From: http://searingcritique.blogspot.com
Pipo Nguyen-Duy & The Parody of the American Gaze
In 1975, Douglas Crimp declared postmodernism a movement of young artists "committed to radical innovation," in October, the hallmark journal of the postmodern era. Thankfully, while the writings of Douglas Crimp have diminished and the journal October has dissolved, postmodern innovation and radicalism can still be found in the heart of Los Angeles's Chinatown. At the Sam Lee Gallery, the current exhibit of Pipo Nguyen-Duy's photographs conveys an inspired contemporary application of postmodern artistic techniques. In each photograph, the photographer has staged his subjects and manipulated his work in such a manner that allude to previous postmodern artistic renderings such as Cindy Sherman, but also engage in a new social critique. Pipo Nguyen-Duy uniquely addresses the confounding realities in Vietnam today, and his photographs highlight both the country's natural beauty and unsettling hardships. These representations contain "the good, the bad, and the ugly" in contemporary Vietnam and present the beauty of Vietnam and the Vietnamese as disturbingly tainted. Through manipulated imagery, America’s physical and social mutilation of the Vietnamese landscape and people are subversively alluded to in Pipo Nguyen-Duy’s work. Thus, just as Cindy Sherman uses her staged photographs as a means to explore the implications female objectivity, Pipo Nguyen-Duy engages in the same postmodern critical process. Pipo Nguyen-Duy transgresses from Sherman’s parody of the male gaze to one of the American gaze. As the viewer, often American, is tempted to grasp the inherent beauty of Vietnam, but confronted with undertones of a damaged reality.

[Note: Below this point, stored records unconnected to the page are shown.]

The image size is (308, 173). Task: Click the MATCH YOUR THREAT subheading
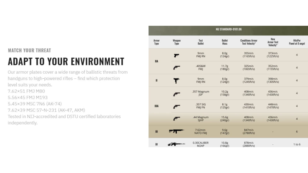click(29, 50)
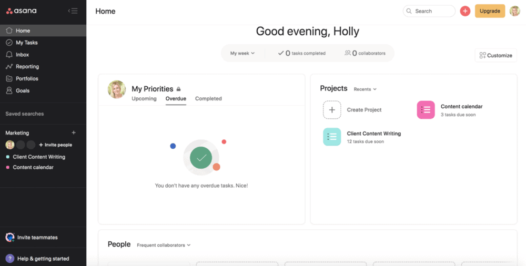
Task: Click the red plus quick-add button
Action: (x=465, y=11)
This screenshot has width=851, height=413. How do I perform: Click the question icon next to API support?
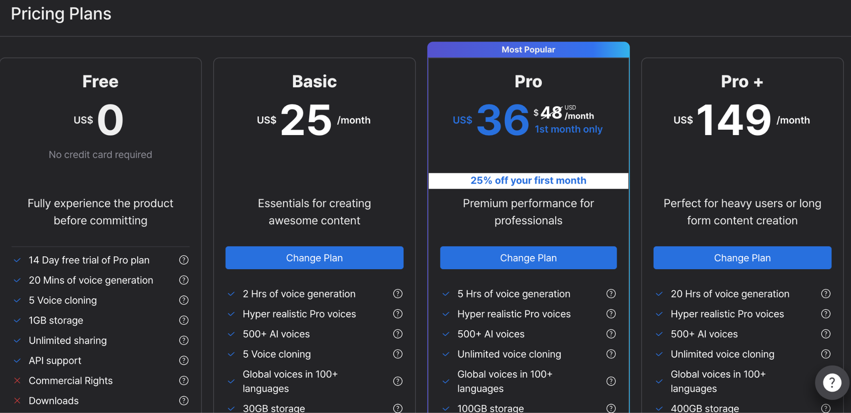click(183, 360)
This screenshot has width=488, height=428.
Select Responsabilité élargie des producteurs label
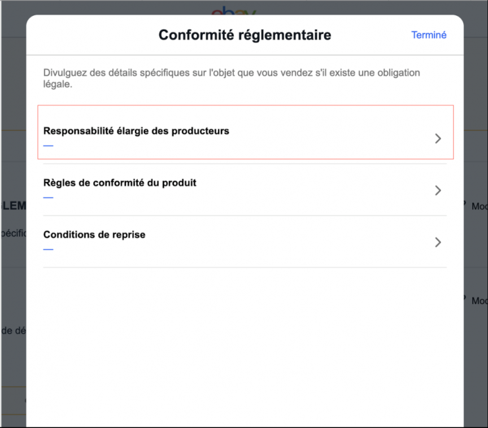[x=136, y=131]

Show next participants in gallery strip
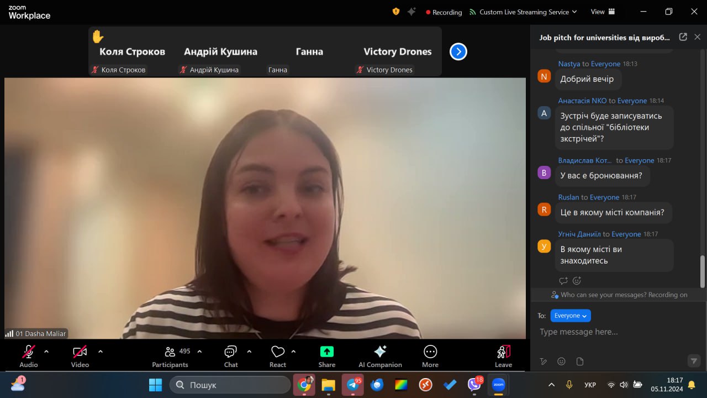[458, 52]
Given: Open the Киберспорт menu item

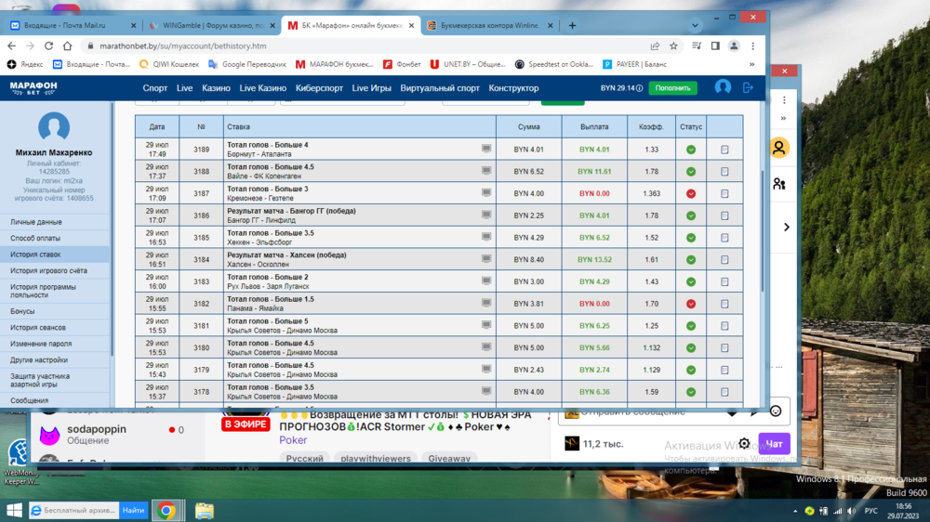Looking at the screenshot, I should [319, 88].
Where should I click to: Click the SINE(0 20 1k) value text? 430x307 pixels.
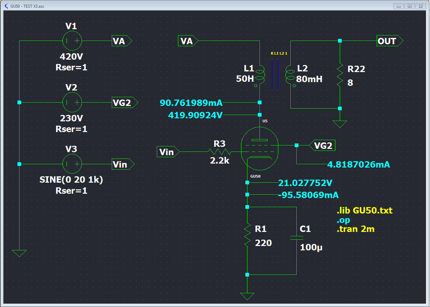pyautogui.click(x=71, y=180)
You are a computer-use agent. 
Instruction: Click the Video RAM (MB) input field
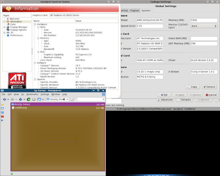pos(204,39)
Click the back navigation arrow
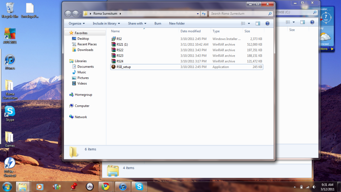341x192 pixels. [68, 14]
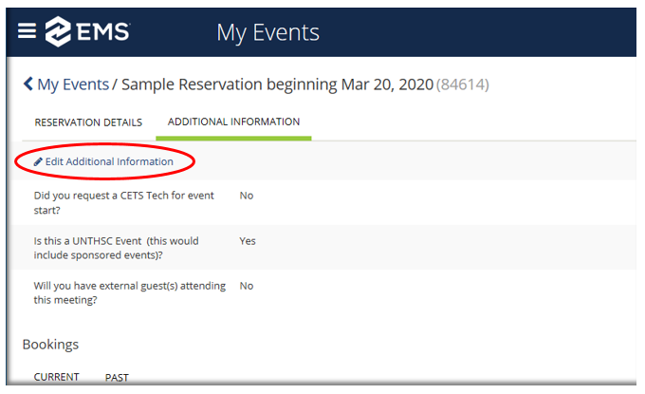Select the Additional Information tab
The height and width of the screenshot is (394, 645).
click(x=233, y=122)
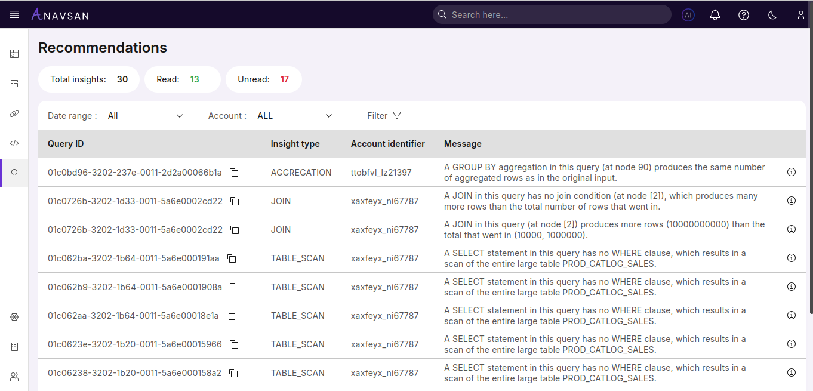Expand the Account dropdown
813x391 pixels.
coord(294,116)
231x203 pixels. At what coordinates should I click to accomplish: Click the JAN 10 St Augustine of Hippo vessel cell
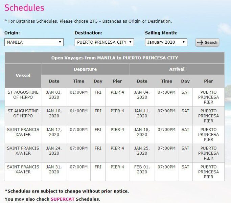[23, 113]
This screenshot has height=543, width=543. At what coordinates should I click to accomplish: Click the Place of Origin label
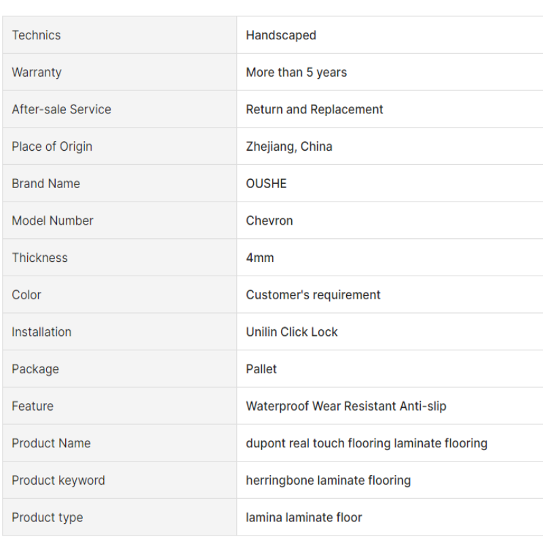coord(52,147)
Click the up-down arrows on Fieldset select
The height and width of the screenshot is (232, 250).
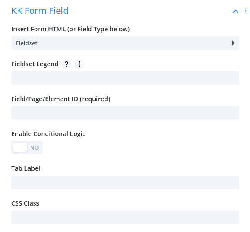coord(233,43)
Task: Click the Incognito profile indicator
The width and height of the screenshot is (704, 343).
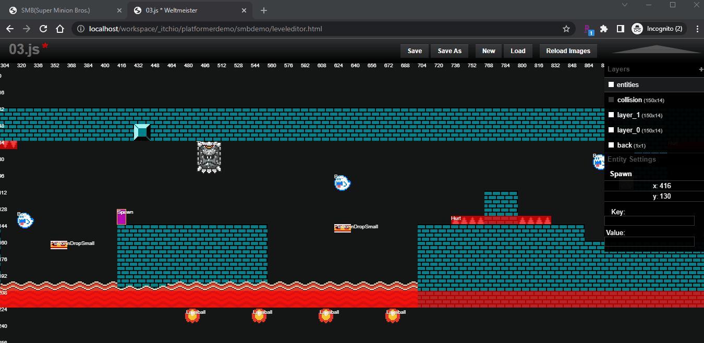Action: pyautogui.click(x=658, y=29)
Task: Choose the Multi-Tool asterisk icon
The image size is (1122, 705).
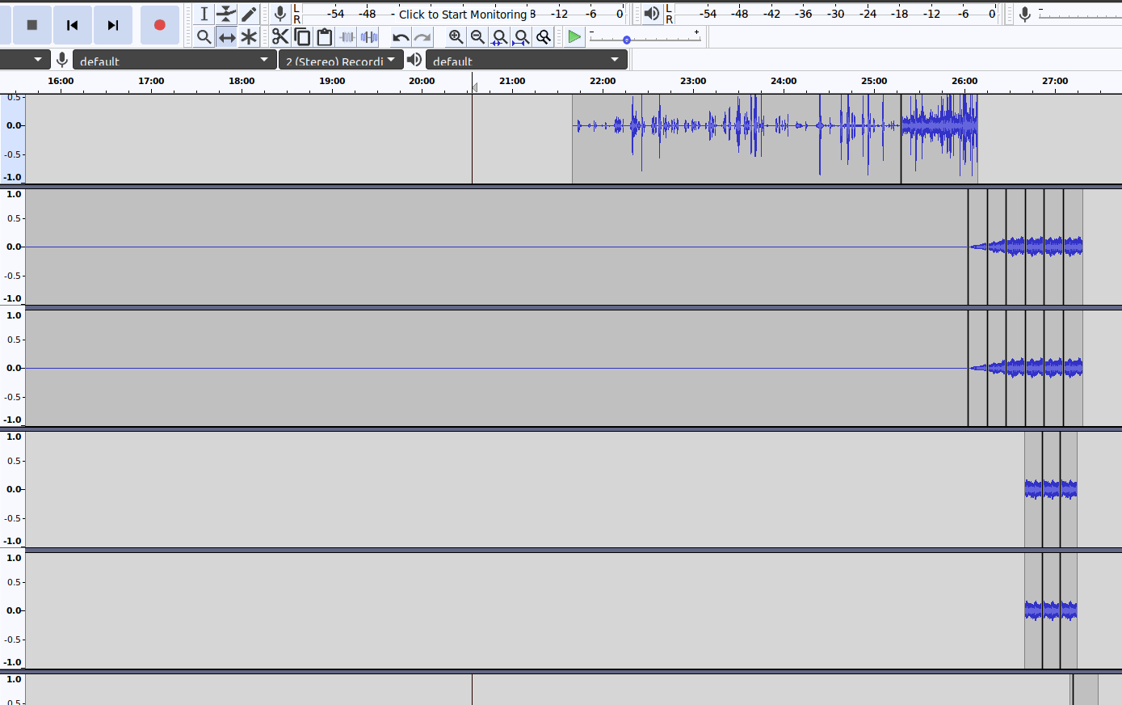Action: pyautogui.click(x=249, y=37)
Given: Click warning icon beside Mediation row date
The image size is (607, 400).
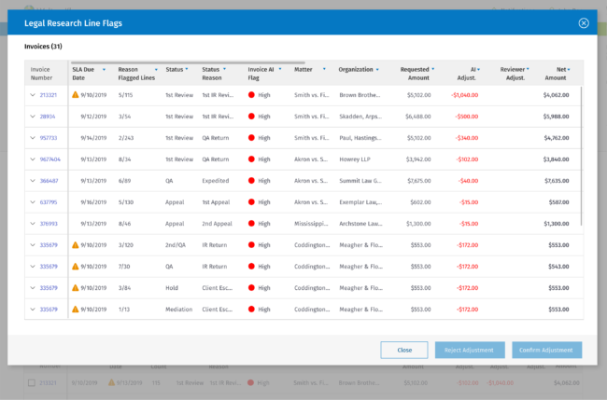Looking at the screenshot, I should [x=76, y=310].

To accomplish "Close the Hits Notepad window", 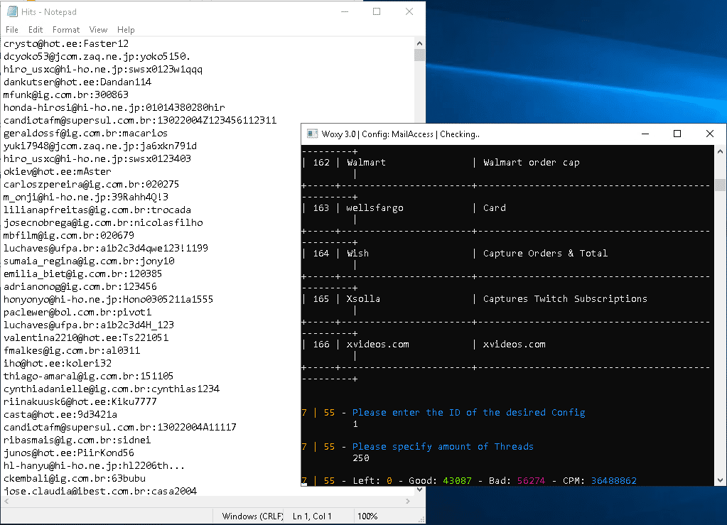I will click(x=409, y=12).
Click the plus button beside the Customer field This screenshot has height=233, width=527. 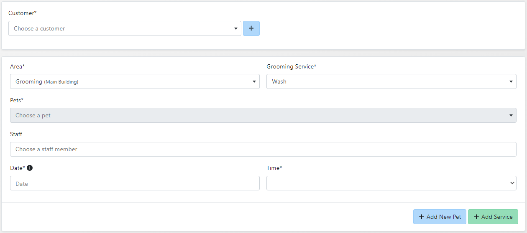tap(251, 28)
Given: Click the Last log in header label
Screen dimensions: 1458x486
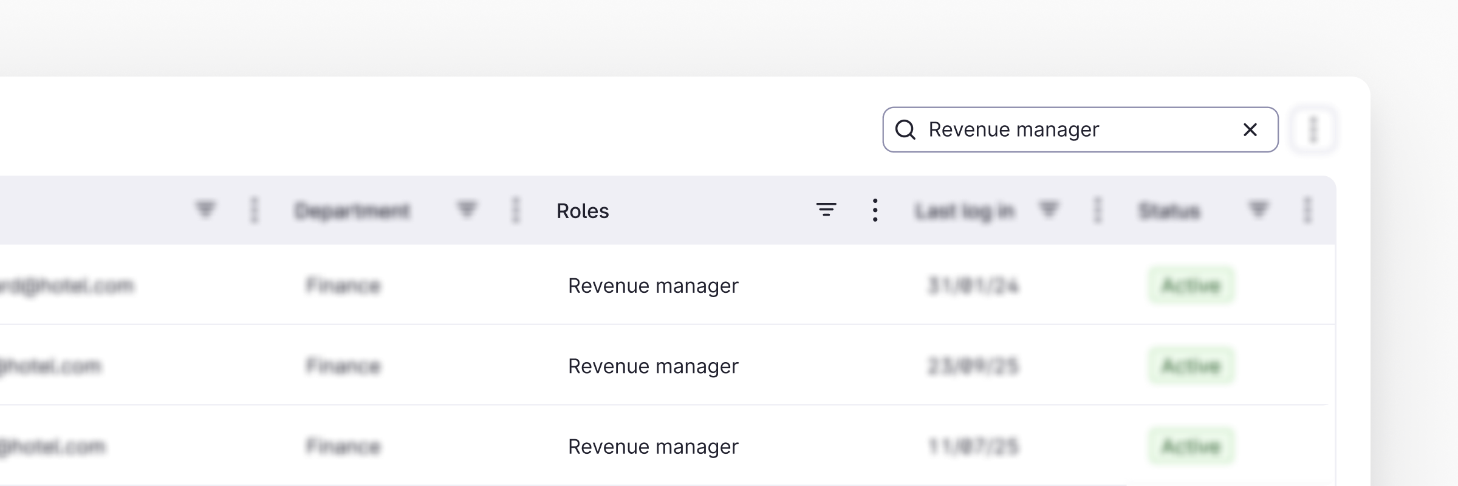Looking at the screenshot, I should [x=965, y=211].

The staging of Pipo Nguyen-Duy human subjects is the primary means in which these photographs are parodic images. Particularly in the photos with the amputated individuals, these graphic pictures disrupt the viewers’ inclination to interpret the portraits as a glorified representation of Vietnam. From the man missing both legs to the individual with mutilated facial features, these subjects are highly personal, humanizing the scars of the Vietnamese population. Even the other portraits, such as the little girls standing in the water, present individuals in a surreal manner, with stark facial expressions, rigid postures, and ambiguous emotions. The inherent parody of these representations is constructed through Pipo Nguyen-Duy jointly representing both natural despair and delight. Disturbingly, one of the figures most disabled, a double amputated man, lies joyfully smirking in his portrait, as if pleasantly portraying his own physical limitations. Less hopefully rendered is the other individual who missing both legs, with this man glaring troublingly into the sky, as if to seek divine salvation. These incongruent portrayals highlight both the inherent optimism of these individuals but also the dysfunctional desire of viewer, who can perceive superficial joy and progress, but also profound physical pain and shared struggle.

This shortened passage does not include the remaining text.